There is no evidence that Respondent is commonly known as anything other than John Zuccarini and RaveClub Berlin. Therefore Respondent has no rights or legitimate interests in the disputed domain name pursuant to Policy ¶ 4(c)(ii). See Broadcom Corp. v. Intellifone Corp., FA 96356 (Nat. Arb. Forum Feb. 5, 2001) (finding no rights or legitimate interests because Respondent is not commonly known by the disputed domain name or using the domain name in connection with a legitimate or fair use); see also Hartford Fire Ins. Co. v. Webdeal.com, Inc., FA 95162 (Nat. Arb. Forum Aug. 29, 2000) (finding that Respondent has no rights or legitimate interests in domain names because it is not commonly known by Complainant’s marks and Respondent has not used the domain names in connection with a bona fide offering of goods and services or for a legitimate noncommercial or fair use).
Respondent is using a misspelling of Complainant’s famous POPULAR MECHANICS mark in order to divert Internet traffic to its website.

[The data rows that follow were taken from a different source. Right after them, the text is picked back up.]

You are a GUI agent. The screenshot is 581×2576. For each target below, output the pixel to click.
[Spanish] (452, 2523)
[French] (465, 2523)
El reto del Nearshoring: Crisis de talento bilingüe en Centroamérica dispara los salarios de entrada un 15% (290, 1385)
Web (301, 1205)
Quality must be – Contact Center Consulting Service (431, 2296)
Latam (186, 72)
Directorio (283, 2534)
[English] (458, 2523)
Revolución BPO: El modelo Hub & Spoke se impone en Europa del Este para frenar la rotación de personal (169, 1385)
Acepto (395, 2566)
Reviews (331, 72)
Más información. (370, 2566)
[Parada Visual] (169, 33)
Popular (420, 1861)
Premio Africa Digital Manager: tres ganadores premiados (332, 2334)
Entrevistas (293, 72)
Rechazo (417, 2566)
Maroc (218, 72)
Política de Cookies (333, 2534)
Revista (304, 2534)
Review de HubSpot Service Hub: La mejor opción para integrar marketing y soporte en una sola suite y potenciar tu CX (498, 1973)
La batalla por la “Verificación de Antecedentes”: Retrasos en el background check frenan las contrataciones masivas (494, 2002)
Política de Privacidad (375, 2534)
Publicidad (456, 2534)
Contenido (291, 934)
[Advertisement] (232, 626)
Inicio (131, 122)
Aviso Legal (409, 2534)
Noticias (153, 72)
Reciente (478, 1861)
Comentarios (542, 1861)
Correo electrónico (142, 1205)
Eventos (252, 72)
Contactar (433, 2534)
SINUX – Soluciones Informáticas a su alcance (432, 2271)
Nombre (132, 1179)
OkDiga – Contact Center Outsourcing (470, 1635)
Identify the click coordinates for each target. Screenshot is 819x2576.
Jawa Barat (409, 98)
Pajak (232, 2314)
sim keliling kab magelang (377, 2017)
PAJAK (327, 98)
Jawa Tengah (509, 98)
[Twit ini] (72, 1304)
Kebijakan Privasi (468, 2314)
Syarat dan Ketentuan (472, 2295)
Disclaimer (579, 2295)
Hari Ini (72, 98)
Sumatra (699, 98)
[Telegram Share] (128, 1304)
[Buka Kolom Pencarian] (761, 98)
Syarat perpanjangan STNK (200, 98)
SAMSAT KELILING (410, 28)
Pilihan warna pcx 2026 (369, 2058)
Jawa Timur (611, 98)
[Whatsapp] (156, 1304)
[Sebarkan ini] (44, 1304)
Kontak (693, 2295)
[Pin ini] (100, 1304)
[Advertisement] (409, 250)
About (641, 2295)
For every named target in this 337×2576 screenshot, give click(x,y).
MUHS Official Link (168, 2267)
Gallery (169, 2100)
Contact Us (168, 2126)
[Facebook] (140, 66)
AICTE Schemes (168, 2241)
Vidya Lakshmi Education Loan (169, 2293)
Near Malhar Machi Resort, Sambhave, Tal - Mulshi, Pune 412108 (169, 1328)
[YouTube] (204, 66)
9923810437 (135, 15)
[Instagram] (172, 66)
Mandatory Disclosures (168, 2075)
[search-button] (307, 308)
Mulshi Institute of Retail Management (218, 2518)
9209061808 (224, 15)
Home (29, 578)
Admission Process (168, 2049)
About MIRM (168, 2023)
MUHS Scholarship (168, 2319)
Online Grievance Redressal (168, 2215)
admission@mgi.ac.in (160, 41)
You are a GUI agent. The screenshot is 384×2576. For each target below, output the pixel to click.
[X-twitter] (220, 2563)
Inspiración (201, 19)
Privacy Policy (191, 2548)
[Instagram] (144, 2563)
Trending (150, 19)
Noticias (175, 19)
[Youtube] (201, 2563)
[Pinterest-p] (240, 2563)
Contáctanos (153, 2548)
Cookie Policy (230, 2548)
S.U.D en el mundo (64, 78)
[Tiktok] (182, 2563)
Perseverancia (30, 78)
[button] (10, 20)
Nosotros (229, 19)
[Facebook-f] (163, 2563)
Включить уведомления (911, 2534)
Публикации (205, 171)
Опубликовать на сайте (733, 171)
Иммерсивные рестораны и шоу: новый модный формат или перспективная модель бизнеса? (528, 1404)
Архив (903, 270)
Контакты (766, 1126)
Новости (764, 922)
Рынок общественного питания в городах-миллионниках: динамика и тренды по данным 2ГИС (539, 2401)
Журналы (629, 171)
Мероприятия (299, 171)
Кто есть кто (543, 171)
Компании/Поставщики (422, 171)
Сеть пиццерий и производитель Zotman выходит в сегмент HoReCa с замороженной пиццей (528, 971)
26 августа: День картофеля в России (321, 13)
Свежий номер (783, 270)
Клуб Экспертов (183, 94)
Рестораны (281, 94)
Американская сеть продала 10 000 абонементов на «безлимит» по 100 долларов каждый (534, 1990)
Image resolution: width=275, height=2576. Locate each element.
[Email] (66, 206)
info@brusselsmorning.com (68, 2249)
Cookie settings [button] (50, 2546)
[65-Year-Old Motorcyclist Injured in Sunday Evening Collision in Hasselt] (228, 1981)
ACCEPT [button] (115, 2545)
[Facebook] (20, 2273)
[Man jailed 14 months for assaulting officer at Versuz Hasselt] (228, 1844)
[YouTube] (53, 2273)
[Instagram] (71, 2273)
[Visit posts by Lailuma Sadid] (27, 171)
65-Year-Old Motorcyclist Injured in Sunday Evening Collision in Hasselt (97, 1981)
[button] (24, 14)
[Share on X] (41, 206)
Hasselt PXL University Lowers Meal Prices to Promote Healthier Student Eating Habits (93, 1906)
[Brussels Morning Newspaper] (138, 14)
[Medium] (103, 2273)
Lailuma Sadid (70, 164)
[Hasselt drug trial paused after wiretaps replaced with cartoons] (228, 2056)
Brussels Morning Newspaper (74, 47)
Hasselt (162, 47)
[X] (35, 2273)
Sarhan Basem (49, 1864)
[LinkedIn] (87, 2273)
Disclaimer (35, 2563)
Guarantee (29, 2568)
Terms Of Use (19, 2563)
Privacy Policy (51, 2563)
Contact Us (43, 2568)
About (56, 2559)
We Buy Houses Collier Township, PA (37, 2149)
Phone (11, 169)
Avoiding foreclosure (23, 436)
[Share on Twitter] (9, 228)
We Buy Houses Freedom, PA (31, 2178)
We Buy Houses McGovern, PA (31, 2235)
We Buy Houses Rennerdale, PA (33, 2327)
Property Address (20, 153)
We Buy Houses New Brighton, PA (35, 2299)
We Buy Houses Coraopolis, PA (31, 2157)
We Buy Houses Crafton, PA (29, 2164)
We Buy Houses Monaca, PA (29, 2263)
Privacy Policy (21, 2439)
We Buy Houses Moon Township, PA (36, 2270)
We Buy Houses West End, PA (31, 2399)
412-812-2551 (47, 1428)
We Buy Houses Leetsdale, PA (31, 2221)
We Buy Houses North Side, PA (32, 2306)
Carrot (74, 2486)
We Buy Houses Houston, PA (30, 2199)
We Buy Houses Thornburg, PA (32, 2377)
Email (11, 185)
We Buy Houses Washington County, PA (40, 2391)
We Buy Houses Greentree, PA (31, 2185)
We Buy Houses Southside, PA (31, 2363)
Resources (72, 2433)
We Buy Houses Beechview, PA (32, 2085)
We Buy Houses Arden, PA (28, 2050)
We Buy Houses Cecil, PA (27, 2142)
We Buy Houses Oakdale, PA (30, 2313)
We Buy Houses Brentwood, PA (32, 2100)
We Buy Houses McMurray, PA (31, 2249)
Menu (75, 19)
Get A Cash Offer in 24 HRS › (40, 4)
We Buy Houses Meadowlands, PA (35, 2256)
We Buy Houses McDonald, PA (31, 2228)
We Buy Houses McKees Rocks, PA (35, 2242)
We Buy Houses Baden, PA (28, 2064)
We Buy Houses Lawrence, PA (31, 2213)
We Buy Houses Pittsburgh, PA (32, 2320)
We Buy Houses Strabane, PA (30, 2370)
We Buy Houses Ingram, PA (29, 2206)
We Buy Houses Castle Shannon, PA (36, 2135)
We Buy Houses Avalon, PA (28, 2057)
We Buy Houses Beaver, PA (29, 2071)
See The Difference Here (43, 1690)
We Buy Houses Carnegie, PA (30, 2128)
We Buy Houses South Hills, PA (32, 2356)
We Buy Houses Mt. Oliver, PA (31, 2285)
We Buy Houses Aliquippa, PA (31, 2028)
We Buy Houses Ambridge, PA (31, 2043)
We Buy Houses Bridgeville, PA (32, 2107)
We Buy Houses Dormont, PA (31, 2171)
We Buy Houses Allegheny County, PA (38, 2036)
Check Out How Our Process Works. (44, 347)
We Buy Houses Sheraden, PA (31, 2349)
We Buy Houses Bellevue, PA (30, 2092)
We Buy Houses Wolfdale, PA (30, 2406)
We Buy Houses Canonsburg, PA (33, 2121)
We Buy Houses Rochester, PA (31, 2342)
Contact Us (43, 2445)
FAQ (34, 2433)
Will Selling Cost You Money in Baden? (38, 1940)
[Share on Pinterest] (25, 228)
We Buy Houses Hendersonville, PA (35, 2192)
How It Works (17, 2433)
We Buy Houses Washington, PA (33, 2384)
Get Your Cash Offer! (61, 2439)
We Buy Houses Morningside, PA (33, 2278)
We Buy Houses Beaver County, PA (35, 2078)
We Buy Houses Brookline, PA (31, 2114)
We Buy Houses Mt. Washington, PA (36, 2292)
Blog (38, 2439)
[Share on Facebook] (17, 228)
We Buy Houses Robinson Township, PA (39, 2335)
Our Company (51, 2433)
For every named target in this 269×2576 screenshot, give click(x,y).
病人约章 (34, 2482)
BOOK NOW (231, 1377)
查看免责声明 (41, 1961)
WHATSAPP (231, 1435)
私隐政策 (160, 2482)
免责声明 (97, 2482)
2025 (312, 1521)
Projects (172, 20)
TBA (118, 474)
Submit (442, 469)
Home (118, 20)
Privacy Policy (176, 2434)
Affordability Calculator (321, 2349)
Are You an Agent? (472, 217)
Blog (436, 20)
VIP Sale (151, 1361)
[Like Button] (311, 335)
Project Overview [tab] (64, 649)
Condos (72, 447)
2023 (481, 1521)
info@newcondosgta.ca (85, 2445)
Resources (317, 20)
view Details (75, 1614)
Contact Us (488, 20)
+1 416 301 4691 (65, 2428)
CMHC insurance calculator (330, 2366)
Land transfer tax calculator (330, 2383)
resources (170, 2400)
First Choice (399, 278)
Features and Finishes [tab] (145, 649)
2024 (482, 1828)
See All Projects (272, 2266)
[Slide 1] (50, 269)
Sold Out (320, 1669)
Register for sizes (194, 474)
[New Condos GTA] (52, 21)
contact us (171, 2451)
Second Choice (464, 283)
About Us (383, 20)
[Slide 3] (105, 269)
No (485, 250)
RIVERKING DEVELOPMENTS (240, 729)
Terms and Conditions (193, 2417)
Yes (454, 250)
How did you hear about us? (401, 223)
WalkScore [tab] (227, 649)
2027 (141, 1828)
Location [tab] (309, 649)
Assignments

This is not considered to be a legitimate noncommercial or fair use of the disputed domain name pursuant to Policy ¶ 4(c)(iii). See Encyclopaedia Brittanica, Inc. v. Zuccarini, D2000-0330 (WIPO June 7, 2000) (finding that fair use does not apply where the domain names are misspellings of Complainant's mark); see also AltaVista v. Krotov, D2000-1091 (WIPO Oct. 25, 2000) (finding that use of the domain name to direct users to other, unconnected websites does not constitute a legitimate interest in the domain name).
The Panel finds that Policy ¶ 4(a)(ii) has been satisfied.
Registration and Use in Bad Faith
Respondent has engaged in a pattern of registering domain names that are misspellings of registered trademarks. Respondent’s registration and use of <popularmachanics.com> is evidence of bad faith registration and use under the Policy. See Am. Online, Inc. v. iDomainNames.com, FA 93766 (Nat. Arb. Forum Mar. 24, 2000) (finding a bad faith pattern of conduct where Respondent registered many domain names unrelated to its business which infringe on famous marks and websites); see also Budget Rent a Car Corp. v. Cupcake City, D2000-1020 (WIPO Oct. 19, 2000) (finding a pattern of conduct in registering domain names that infringe upon others’ marks where the Respondent has registered over 1,300 domain names).
Respondent is using the disputed domain name in relation to a commercial website that advertises pornography and online gambling. It can be inferred that Respondent is using the <popularmachanics.com> domain name in order to attract Internet users to its commercial website and therefore is using the disputed domain name in bad faith pursuant to Policy ¶ 4(b)(iv). See Geocities v. Geociites.com, D2000-0326 (WIPO June 19, 2000) (finding bad faith where the Respondent linked the domain name in question to websites displaying banner advertisements and pornographic material); see also Drs. Foster & Smith, Inc. v. Lalli, FA 95284 (Nat. Arb. Forum Aug. 21, 2000) (finding bad faith where the Respondent directed Internet users seeking the Complainant’s site to its own website for commercial gain).
The Panel finds that Policy ¶ 4(a)(iii) has been satisfied.
Having established all three elements required under the ICANN Policy, the Panel concludes that the requested relief shall be hereby granted.
Accordingly, it is Ordered that the domain name <popularmachanics.com> be transferred from Respondent to Complainant.